Sales Force Automation
SFA was the application that essentially launched CRM decades ago. The idea is to build a database of every meaningful detail about customer purchases, demographics, and needs and wants so the organization can pinpoint what products and services a given customer may purchase in the future. SFA addresses the various tactical functions that affect CX execution.

Marketing—Social Media Automation
A natural extension of CRM and SFA, marketing and social media automation incorporates everything you need to know about your leads and customers in one place. Since social media channels have such an impact on marketing and customer relationships, it just makes sense to consider them together.

Innovative Inscription—Omni-channel—Intelligent Visual Communications
Customers expect omni-channel experiences through multi-channel engagement with vendors and suppliers. This is part of the evolution in customer buying behavior that has changed the landscape of traditional customer engagement. Understanding which customer experiences and touchpoints are driving the best results can be a challenge. Omni-channel platforms capture the importance of using multi-channel marketing to effectively reach, engage and convert your customers. Trial and error is typically a necessary approach to finding the right channel mix for each type of customer.

Online Community Forum Management
Online communities exist everywhere today, from general purpose channels like Facebook, Twitter and LinkedIn to specialized communities we all know, such as CustomerThink, CCNG and CRMxhange. But managing these forums effectively is a matter of governance.

  1. Agree on your forum governance model. How involved do you want to be in managing your forum?
  2. Agree on intervention protocols. What kind of comments, questions and issues are going to prompt a facilitator intervention?
  3. Determine intervention procedures. What are your approval processes for releasing intervention content?
  4. Determine intervention responsibilities. Who is your primary facilitator/site manager?
  5. Ensure proper training for facilitator/site manager. Can someone with extensive customer service experience handle the site? Do they need specialist media training?
  6. Ensure community members know rules of engagement. Make sure the moderation rules are appropriate for your forum.

Professional Services Automation
Most organizations either have their own professional services team, use resources from a vendor/supplier, or bring in a specialized third party. Examples of PSA applications:

    • MSP/IT Services: Control IT Business
    • System Integrators: Provide Comprehensive Support
    • Software Companies: Gain Visibility Between Development and Support
    • Cloud Services: Manage, Monitor and Bill
    • Point of Sale Resellers (POS): Evolve to Retail IT


IVR/ACD Automation
We’re all familiar with these systems.

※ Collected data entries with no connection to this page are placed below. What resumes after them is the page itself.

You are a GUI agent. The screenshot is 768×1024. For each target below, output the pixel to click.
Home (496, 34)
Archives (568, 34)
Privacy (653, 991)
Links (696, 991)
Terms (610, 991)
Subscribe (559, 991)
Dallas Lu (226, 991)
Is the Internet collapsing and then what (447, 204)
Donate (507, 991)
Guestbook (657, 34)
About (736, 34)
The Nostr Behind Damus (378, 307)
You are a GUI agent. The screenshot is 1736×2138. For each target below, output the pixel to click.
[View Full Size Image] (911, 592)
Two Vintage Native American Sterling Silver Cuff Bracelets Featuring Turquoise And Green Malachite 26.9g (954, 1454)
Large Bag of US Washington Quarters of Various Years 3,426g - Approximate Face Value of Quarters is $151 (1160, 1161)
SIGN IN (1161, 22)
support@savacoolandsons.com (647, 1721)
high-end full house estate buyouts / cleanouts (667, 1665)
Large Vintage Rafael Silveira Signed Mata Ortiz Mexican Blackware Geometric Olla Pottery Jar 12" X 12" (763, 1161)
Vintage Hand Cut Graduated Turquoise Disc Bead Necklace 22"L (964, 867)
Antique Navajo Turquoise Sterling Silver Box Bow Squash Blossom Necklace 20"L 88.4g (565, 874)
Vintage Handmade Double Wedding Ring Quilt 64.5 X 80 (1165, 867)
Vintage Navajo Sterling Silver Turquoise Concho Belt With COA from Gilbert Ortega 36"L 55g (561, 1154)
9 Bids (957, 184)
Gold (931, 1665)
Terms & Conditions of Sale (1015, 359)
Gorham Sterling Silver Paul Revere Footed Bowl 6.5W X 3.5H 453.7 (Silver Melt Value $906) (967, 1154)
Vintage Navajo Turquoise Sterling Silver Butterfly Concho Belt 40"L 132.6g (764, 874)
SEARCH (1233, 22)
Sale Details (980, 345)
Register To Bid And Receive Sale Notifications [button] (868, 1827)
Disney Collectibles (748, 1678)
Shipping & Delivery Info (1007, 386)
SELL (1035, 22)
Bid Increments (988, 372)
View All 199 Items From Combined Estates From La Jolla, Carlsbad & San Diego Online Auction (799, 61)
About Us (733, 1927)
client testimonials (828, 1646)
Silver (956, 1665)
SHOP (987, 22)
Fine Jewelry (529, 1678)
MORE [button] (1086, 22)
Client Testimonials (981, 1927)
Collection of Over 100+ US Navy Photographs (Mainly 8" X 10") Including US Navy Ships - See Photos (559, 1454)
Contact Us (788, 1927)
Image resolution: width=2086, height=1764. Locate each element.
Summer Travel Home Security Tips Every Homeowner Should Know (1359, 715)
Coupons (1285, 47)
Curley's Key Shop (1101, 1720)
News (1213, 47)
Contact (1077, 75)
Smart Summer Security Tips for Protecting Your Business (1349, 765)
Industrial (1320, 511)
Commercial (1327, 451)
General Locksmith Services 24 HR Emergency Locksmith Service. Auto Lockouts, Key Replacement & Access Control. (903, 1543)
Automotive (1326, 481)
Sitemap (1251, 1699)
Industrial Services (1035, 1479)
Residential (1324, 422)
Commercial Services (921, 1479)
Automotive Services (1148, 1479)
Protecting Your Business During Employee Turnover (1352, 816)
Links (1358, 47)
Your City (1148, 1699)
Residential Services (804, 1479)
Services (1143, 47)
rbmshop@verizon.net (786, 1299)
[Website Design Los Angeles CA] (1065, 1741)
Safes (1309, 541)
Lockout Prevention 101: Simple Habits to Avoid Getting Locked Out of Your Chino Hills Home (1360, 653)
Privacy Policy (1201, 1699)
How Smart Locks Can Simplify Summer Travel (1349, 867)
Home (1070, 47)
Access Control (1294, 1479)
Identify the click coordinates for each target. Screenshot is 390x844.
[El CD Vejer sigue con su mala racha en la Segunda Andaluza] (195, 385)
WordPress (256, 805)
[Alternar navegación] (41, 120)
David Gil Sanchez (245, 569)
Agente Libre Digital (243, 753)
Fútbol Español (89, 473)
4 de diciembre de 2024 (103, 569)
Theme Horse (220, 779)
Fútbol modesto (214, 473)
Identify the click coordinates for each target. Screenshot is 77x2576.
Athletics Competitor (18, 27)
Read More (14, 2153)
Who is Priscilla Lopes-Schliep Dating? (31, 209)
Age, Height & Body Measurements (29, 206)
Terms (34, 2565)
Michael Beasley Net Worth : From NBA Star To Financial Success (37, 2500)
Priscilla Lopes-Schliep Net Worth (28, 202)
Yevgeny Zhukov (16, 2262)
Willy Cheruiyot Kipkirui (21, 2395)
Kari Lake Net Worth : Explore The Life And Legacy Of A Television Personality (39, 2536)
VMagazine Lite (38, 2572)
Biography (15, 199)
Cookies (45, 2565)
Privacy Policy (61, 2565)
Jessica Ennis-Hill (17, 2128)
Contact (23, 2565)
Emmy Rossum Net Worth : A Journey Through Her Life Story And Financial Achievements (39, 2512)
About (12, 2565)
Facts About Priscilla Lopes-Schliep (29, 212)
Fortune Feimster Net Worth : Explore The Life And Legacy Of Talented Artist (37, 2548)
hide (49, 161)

They’re the anchors of contact center operations and some of the oldest examples of CRM technology. Interactive Voice Response (IVR) allows a computer to interact with humans using voice commands or tones from a telephone keypad. Technically, IVR lets the caller enter an “ID” or account code, then provides access to a database. This is where the “interactive” part comes in. For example, bank credit unions often have “phone bank” systems that allow you to conduct transactions. Automatic Call Distribution (ACD) systems answer incoming calls and allow the caller to choose a menu, group of extensions or singular extension to which the call is routed. Contact centers use ACDs to organize incoming calls into queues of callers waiting to speak with an operator or service person.


CX Technologies is one of 12 elements that comprise the CEMDNA Playbook Strategy.